"Кого? – глухо сказала она, мать, и я уже знал, что она скажет, что она сейчас скажет, чтобы я приехал. – … Вы… вы… не могли бы сейчас приехать?" – тихо и словно глотнув воздуха закончила она, словно перед этим и не дышала.
"Зачем?" – тупо спросил я.
"Я вас прошу", – сказала она как-то по-особенному, теперь меняя интонацию, так, чтобы я понял, что это она, мать Лизы, просит меня, потому что Лиза уже не знает, что её мать просит меня; просить другого человека – это всегда унижение, а теперь… ей… меня…
"Хорошо, – сказал я, зная, о чём она просит, чтобы я смилостивился и разрешил ей, именно ей. – Хорошо, – повторил. – Я сейчас приеду".
"Я жду вас", – сказала она и положила трубку.
Что мне было делать? Я не знал. Ехать мне или не ехать? Или ждать, когда ворвутся менты, когда через два часа она поймёт, что я не приеду. А если я не убил? – думал вдруг я наоборот. Как же узнать? Только так, только теперь так, только через это мучительное так. И тогда я вдруг подумал, что я поеду, всё же поеду, чтобы узнать, но что если я убил, то не дам ей убить себя, и, чтобы не дать ей себя убить, разрезать на части, я должен защищаться, должен быть собран, един и должен держаться за самого себя, за преступника, и что это не воля и не второй грех, а упрямство, звериное упрямство человека, который не хочет умирать и потому не умрёт. И я взял отвёртку, ту отвертку с белой ручкой, длинную, которую как-то забыл монтёр и которая с тех пор всегда лежала под вешалкой.
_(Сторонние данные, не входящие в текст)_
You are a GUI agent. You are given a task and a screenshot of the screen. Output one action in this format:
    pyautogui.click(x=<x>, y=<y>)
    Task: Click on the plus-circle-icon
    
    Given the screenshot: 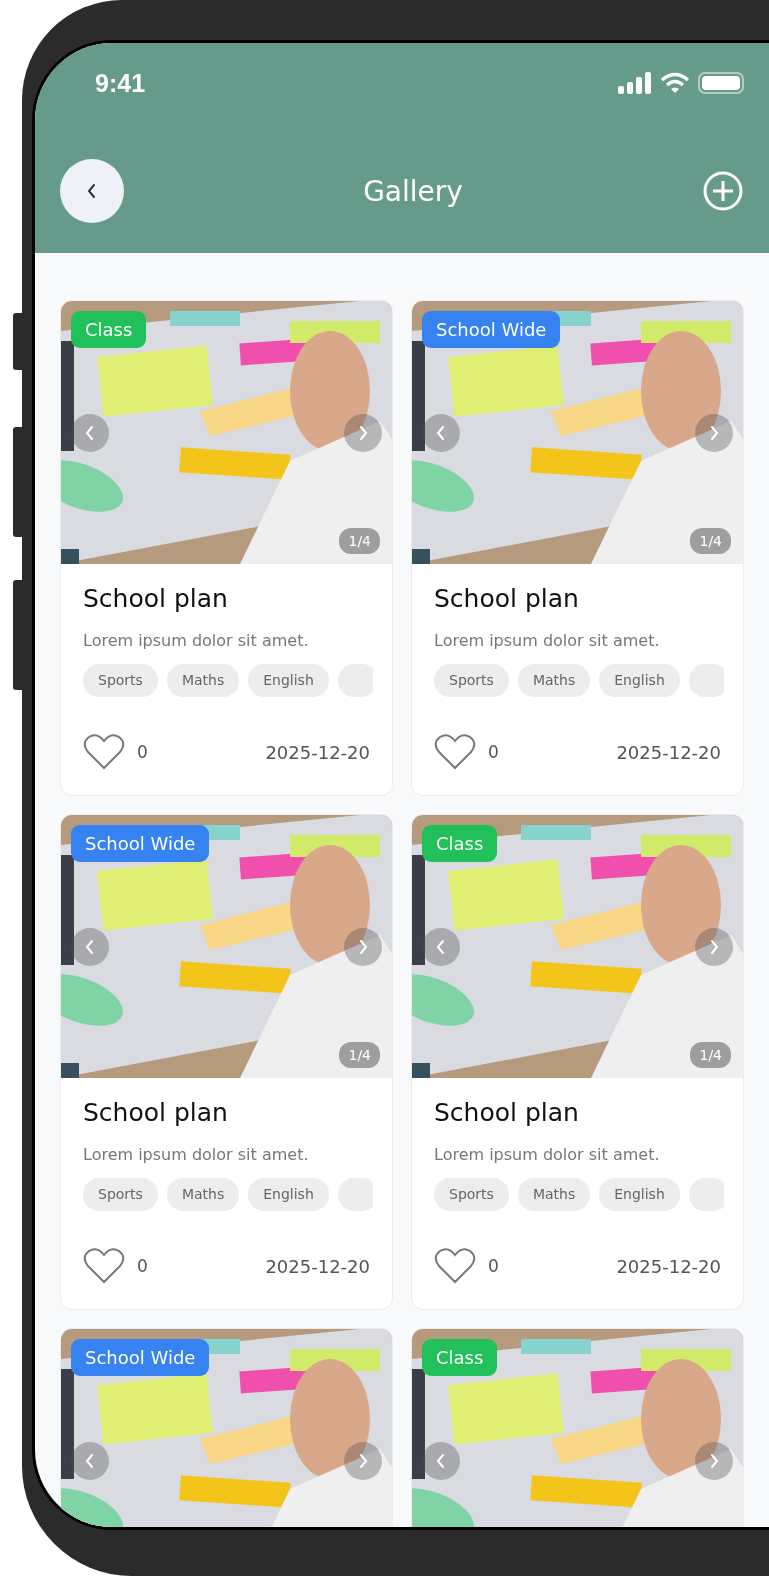 What is the action you would take?
    pyautogui.click(x=723, y=191)
    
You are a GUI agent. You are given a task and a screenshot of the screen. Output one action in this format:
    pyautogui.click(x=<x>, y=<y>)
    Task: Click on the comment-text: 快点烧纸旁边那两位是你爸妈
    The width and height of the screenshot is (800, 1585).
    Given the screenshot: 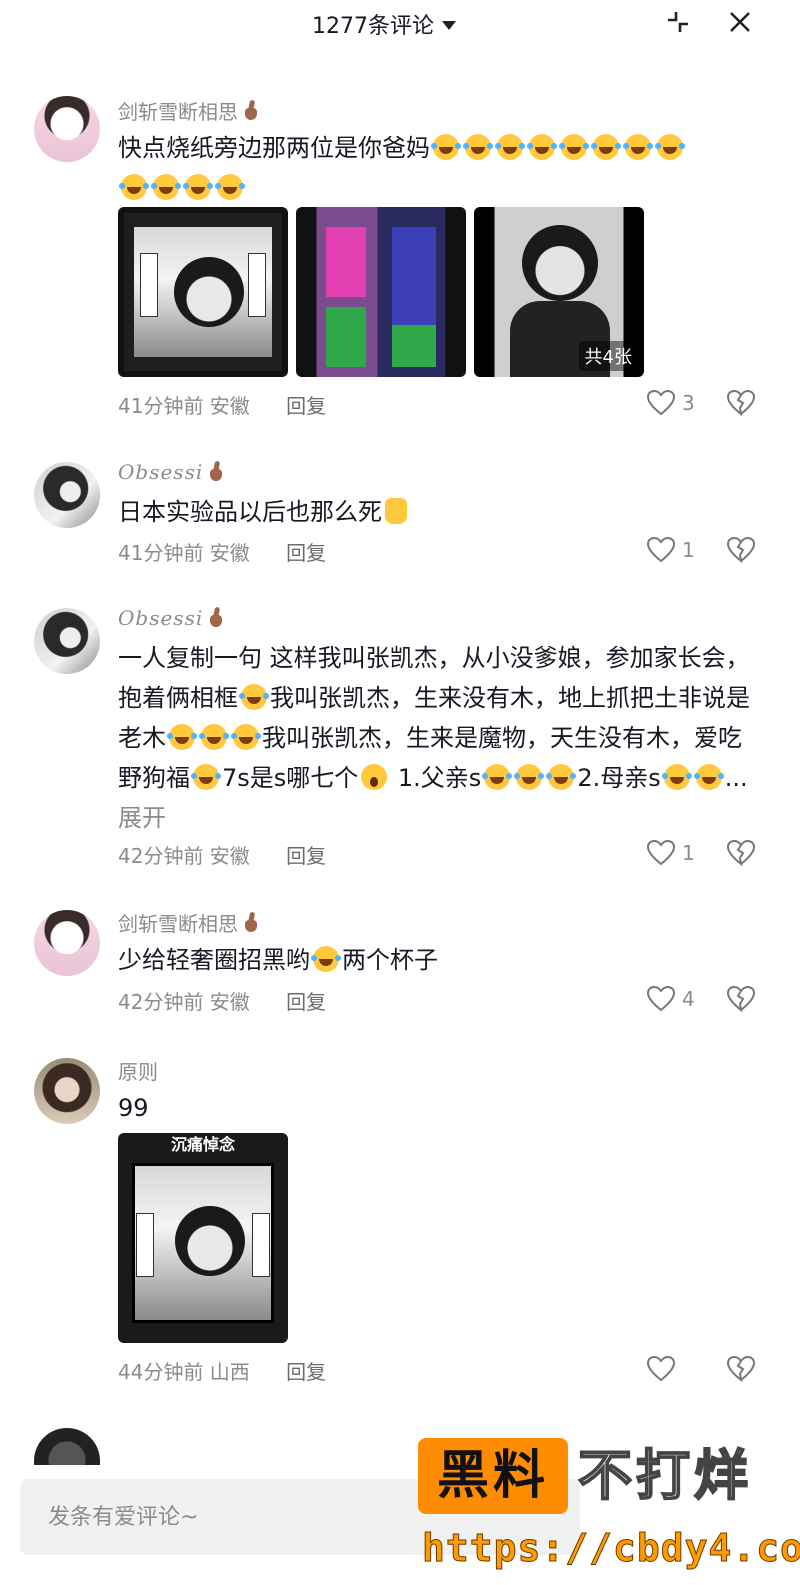 What is the action you would take?
    pyautogui.click(x=438, y=168)
    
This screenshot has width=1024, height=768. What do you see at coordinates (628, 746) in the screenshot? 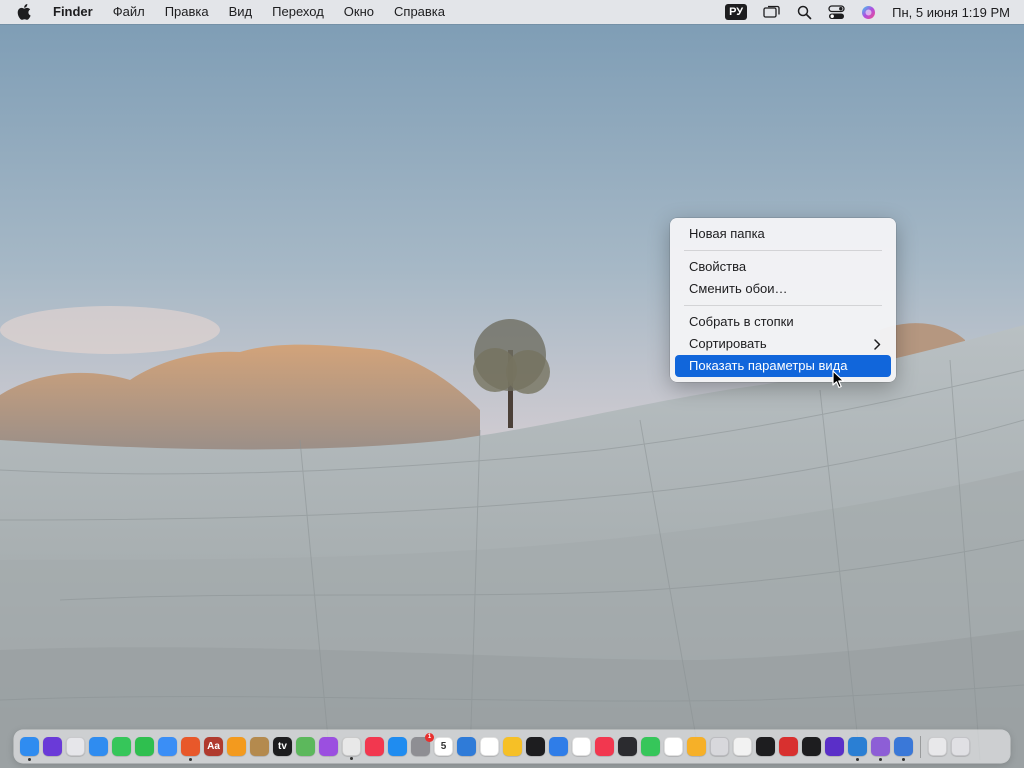
I see `voice-memos-icon` at bounding box center [628, 746].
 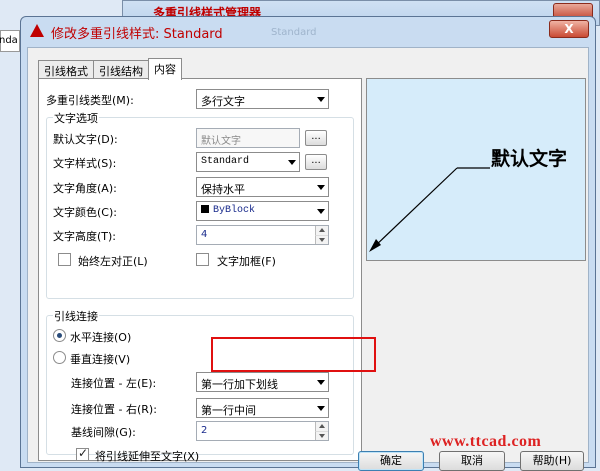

Август был без зимы, тихий и влажный, но когда прошли дожди, встало солнце и солнце стало как на стекле. Я приехал в Козельск на автобусе, а в Оптину надо было ещё через понтонный мост. На подъездах она, Пустынька, была видна вся через поле и через низкую реку, спрятанную в прибрежных ивах и кустах, – золотые купола и кресты, белая стена. На станции я спросил фотоплёнку, и мне показали на универмаг. Я приехал будто бы как турист, владея собой. Фотоаппарат был мне не нужен, но что-то было в том, что он мне не нужен, а я его взял. Там, в универмаге, был ларёк, и я стал разглядывать этикетки фотоплеёнок, выбирая.
"Сколько вам единиц?" – спросила она меня, продавщица.
Я отклонился от стекла и посмотрел на неё, и сразу как узнал её, что она, эта женщина… Как всё равно ветер повеял. Меня как захватило сразу, взяло. "Краси… Красо…" – хотели сами слова назваться, как в оборону, чтобы определить – почему, но было через слова, поверх, проникало.
"Есть двести единиц", – сказала она, не отрывая от меня взгляда, словно бы это захватило и её.
"Нет, двести – это много, – сказал я. – Двести – это же почти в темноте, а мне надо на свет".
"Есть сто", – сказала она тогда ласково.
"В Оптину, поснимать", – сказал я, словно оправдываясь.
"Я догадываюсь", – засмеялась она.
Я видел, что и ей хорошо разговаривать со мной.
"Коробочку не выбрасывайте, тогда проявка бесплатная", – ещё раз ласково улыбнулась она.
Я должен был уже уходить, а стоял. И она тоже не двигалась, не разрывала этого.
"Вы приедете?" – вдруг глухо спросил я.
"Зачем?" – как-то грустно ответила она.
"Я там буду до утра", – сказал я глупо, нелепо.
И вышел.
Потом была пыль провинциального города, пыль сдувало через асфальт, а за заборами стояли сады, полные яблок. Я подумал, что если она даже и не приедет, то всё равно это было то, отчего начинается любовь, словно я возвращался в какую-то другую, давно любимую свою страну, где когда-то было хорошо, дом, комнатка и за стеной отец и мать, дом, где я мечтал, где жизнь была впереди и где любовь была впереди и оттого можно было не беспокоиться, раз всё ещё впереди, тебя же ждут.